Last year, though, a team led by Han and Conroy made an interesting discovery. The halo of stars around the galaxy – the diffuse globe of gas and stars in which the galactic disk revolves – is also off-kilter.

That suggested to the researchers that the Milky Way’s dark halo is also highly tilted. That’s a globe of dark matter that wraps around most galaxies, an otherwise undetectable mass that gravitationally interacts with normal matter in the Universe.

So they conducted some simulations and modeling to see if they could reproduce the observed shape of the Milky Way, warp, flare, and all.

They created a model of the galaxy in which the dark halo was tilted 25 degrees with respect to the disk of the Milky Way, and calculated the orbits of stars and gas over a period of 5 billion years. They found that, when the blob of dark matter is tilted, the outskirts of the galaxy do indeed warp and flare, exactly as we see in the Gaia observations of the Milky Way.
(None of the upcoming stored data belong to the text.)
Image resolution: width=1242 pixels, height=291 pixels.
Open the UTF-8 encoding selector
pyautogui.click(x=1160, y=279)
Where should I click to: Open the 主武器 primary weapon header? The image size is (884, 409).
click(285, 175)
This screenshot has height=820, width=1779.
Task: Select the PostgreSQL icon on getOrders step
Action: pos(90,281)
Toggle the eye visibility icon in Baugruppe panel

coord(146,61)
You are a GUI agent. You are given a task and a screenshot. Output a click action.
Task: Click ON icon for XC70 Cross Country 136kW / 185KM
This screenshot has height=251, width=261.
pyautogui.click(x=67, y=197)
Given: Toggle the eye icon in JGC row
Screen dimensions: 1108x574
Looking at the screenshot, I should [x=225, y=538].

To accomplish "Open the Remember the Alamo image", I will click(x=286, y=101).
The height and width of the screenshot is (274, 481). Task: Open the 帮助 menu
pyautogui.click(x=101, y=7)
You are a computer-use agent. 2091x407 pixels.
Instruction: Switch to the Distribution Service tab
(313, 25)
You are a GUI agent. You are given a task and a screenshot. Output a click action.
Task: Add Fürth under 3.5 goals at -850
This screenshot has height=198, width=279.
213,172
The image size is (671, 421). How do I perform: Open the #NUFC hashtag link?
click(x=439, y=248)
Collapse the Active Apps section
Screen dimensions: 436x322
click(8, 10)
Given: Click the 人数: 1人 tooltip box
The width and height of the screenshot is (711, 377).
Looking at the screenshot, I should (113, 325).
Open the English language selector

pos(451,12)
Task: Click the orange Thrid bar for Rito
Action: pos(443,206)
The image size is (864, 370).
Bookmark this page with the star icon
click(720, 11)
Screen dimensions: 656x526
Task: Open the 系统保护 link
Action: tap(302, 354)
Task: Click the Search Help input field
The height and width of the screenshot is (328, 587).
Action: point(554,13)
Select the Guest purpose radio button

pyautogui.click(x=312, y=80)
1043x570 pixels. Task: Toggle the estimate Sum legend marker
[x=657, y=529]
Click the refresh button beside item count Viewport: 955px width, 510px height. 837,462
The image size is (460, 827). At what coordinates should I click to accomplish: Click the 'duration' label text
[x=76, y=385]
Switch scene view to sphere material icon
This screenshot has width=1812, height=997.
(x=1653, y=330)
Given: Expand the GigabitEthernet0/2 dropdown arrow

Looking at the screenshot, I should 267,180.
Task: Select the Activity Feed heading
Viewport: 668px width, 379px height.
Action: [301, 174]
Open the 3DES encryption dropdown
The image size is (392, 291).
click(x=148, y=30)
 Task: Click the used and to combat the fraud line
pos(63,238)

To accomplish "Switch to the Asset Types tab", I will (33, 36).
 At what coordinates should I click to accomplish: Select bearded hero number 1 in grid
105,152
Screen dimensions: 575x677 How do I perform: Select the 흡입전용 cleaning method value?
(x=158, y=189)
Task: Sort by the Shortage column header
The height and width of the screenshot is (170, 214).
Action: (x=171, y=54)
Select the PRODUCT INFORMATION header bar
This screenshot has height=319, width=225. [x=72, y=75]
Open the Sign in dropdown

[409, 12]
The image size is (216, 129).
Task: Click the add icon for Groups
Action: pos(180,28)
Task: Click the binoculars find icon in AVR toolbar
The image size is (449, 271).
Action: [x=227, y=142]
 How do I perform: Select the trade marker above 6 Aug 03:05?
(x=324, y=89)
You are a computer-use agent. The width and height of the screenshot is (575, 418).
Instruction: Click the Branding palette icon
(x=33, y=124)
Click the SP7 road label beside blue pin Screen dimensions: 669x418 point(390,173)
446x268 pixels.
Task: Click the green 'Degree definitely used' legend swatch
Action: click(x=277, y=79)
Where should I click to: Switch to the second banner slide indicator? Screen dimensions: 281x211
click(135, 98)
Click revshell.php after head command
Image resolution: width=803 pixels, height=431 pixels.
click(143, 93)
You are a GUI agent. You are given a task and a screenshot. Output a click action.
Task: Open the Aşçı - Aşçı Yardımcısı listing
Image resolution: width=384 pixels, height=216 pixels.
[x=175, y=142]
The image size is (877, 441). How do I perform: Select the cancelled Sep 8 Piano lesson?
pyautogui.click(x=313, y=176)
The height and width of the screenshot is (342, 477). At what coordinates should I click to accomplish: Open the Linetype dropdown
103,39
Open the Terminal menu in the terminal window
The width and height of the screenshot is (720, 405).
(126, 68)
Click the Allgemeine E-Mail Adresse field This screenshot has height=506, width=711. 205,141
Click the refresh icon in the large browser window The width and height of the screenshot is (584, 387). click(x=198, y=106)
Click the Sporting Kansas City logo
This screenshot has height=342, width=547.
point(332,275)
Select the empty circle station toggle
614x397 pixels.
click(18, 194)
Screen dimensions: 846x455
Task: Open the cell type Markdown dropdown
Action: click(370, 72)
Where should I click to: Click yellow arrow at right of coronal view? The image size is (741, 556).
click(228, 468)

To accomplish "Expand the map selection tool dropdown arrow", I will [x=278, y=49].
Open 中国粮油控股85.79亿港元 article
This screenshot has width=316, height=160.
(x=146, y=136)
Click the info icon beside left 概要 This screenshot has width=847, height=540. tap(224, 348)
Now, that’s not to say a galactic interaction is not involved. In fact, it’s likely, the team says. But their results do suggest that the interaction was past, not ongoing. Their simulation showed that a collision with another galaxy can tilt the dark halo significantly, and that the warp of the galactic disk happens quickly – within one orbit following the dark halo tilt.

Following the event, the dark halo’s tilt slowly swings back to normal; in the simulation, after a galactic collision 7 billion years ago, the dark halo of a Milky Way analogue took around 5 billion years to reduce from 50 degrees to 20 degrees.

“This result,” the researchers write, “shows that the Milky Way’s dark halo was likely more tilted in the past and has decreased to its current value (~25 degrees) at the present day.”

The research has been published in Nature Astronomy.